If you want to go see it, go see it. If you don't want to go see it, don't.
Okay, so... Heading into the weekend, my thoughts?
Well... it's starting to get a little more convoluted from here on out, but I get the feeling that the next installment will see very decreased input from Jigsaw and a lot more involvement from Hoffman's side of things. See, it was revealed in this installment that Hoffman was more of an asshole than initially believed; he blackmailed Amanda into doing her actions from Saw III (which I hold against the movie since it partly retcons a lot of the thematic development present in that installment), and he's just a jerk. I imagine the traps will only get more intense at the end of the franchise as a result, so... We'll see what happens plotwise.
All I can say, though, is this: thank God they decided to condense the last two installments into one. Yeah, there were originally supposed to be two installments after this.
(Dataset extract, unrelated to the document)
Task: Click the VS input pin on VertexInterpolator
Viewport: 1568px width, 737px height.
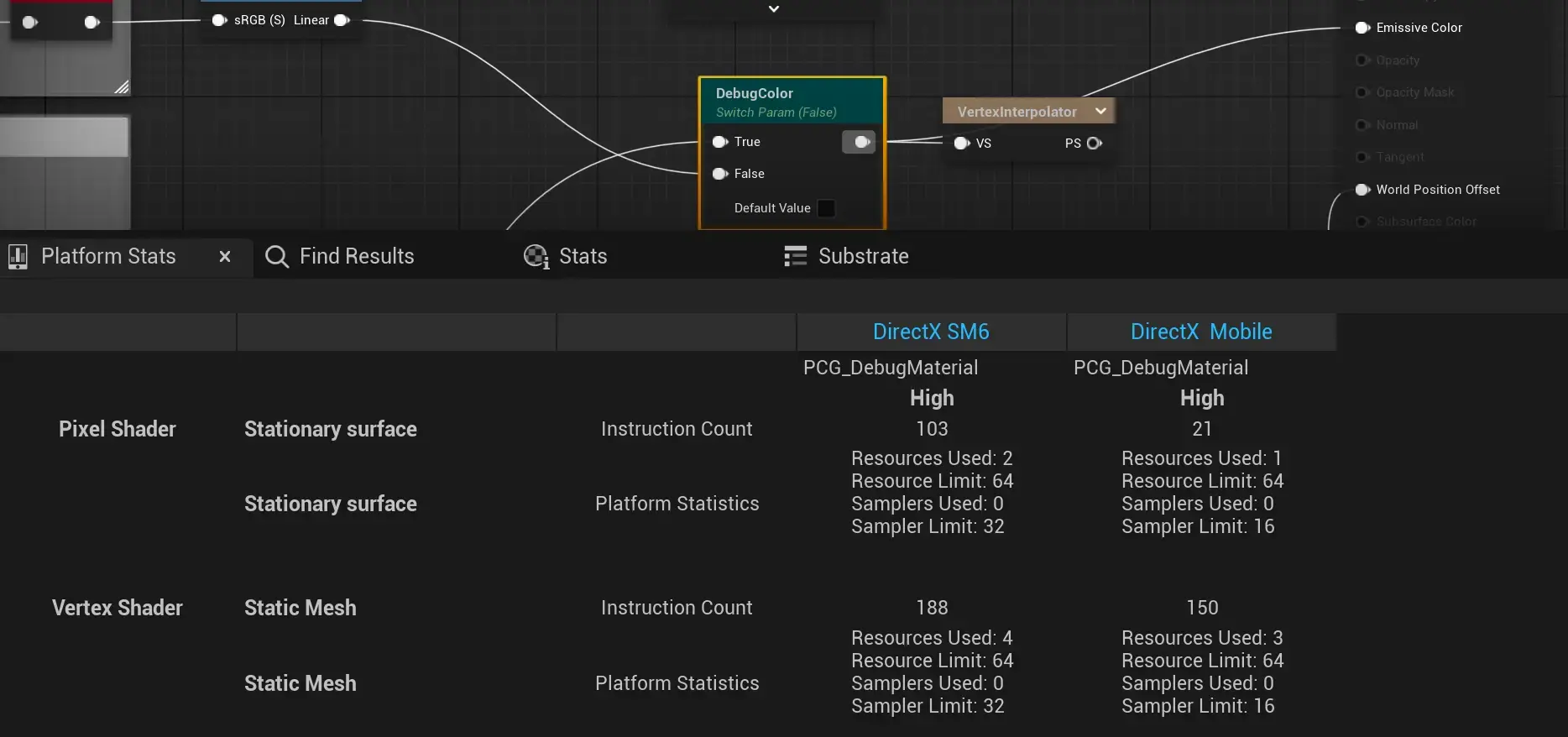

Thank goodness Paranormal Activity came in and said "uh, no, we're not gonna let you get away with that". To be perfectly honest, the decision to condense Saw VII and Saw VIII makes quite a bit of sense from a story view; I think it's a very ill-informed decision to stretch the resolution of this whole thing out across two movies; it's probably better to pack it into one movie, as it can stretch the pacing way too thin for a lot of people's tastes.
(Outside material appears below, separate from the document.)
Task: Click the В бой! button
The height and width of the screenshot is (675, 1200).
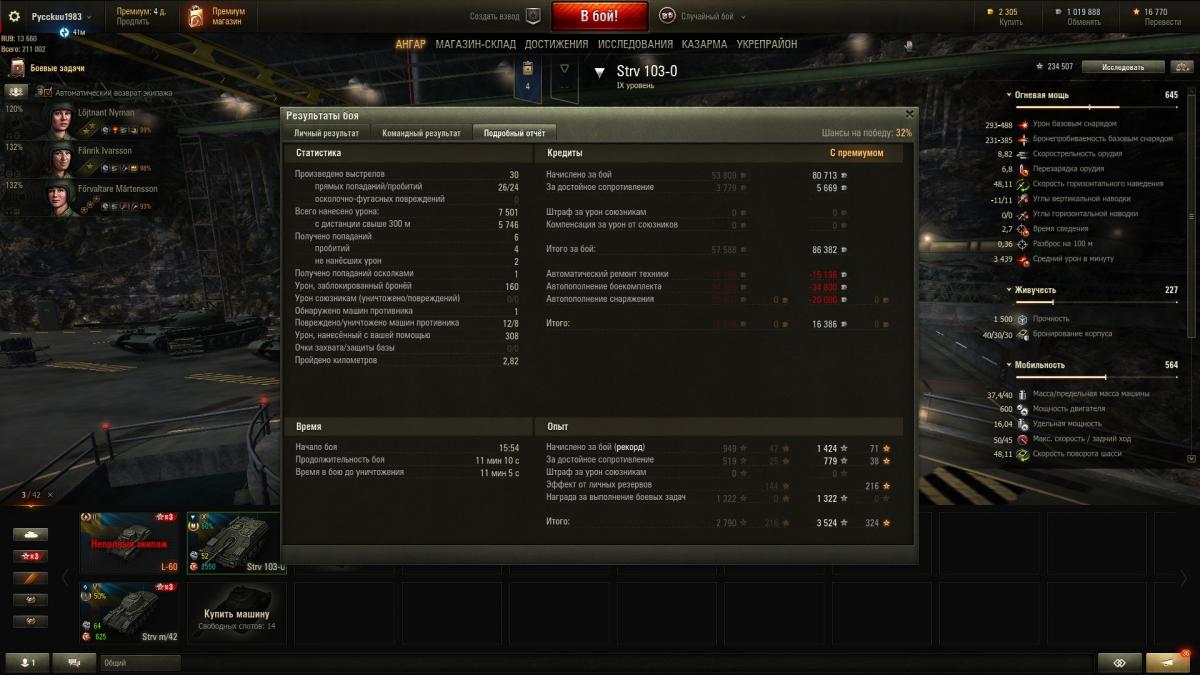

As for the traps? Some of them look absolutely insane from what we see of the trailers. I'll be hard-pressed to admit it, but one of the things I've really liked about this franchise is its ingenuity in its traps. Not what they do to people, mind you, but what they mean. It's something I've been noticing quite a bit as the franchise has gone on, so I'll talk about it once I've seen the whole franchise.
As for the 3D? Well, I'll be willing to give this one a chance for that, seeing how this installment was apparently filmed in 3D instead of using that idiotic post-production process. This is a bit of a relief, although I will still try to see if I can't see this installment in 2D.
But other than that? I'm looking forward to seeing how this franchise ends.